The Endowment House was used primarily for performing temple ordinances. From 1857 to 1876 the baptismal font was used to perform 134,053 baptisms for the dead. Between 1855 and 1884 54,170 persons received their washings and anointings and endowments. Between 1855 and 1889 68,767 couples were sealed in marriage—31,052 for the living and 37,715 for the dead.

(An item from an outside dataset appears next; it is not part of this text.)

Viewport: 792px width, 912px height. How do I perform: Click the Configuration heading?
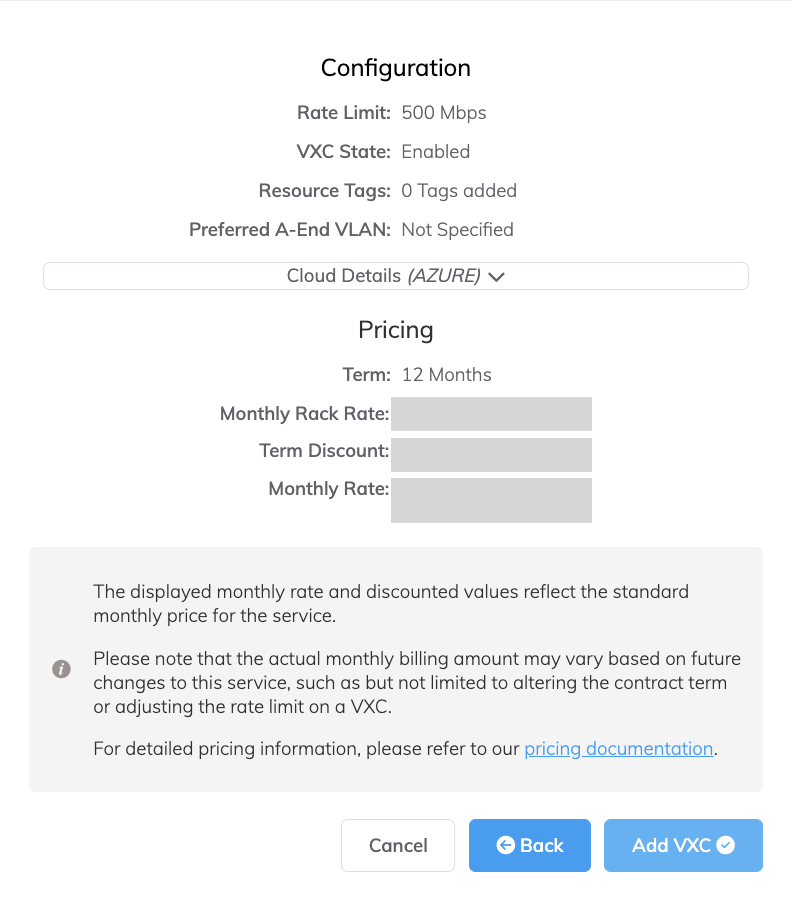[x=395, y=68]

Members of The Church of Jesus Christ of Latter-day Saints did not consider the Endowment House a temple, so they did not perform all temple ordinances in it. Brigham Young explained, “We can, at the present time [1874], go into the Endowment House and be baptized for our dead, receive our washings and anointings, etc. ... We also have the privilege of sealing women to men without a Temple ... but when we come to other sealing ordinances, ordinances pertaining to the holy Priesthood, to connect the chain of the Priesthood from father Adam until now, by sealing children to their parents, being sealed for our forefathers, etc., they cannot be done without a temple”.[1] Hence, there were no sealing of children nor endowments for the dead performed in the Endowment House. These ordinances were first administered in Utah’s first temple, in St. George, in 1877.

References[]

  1. ^ Journal of Discourses 16:185.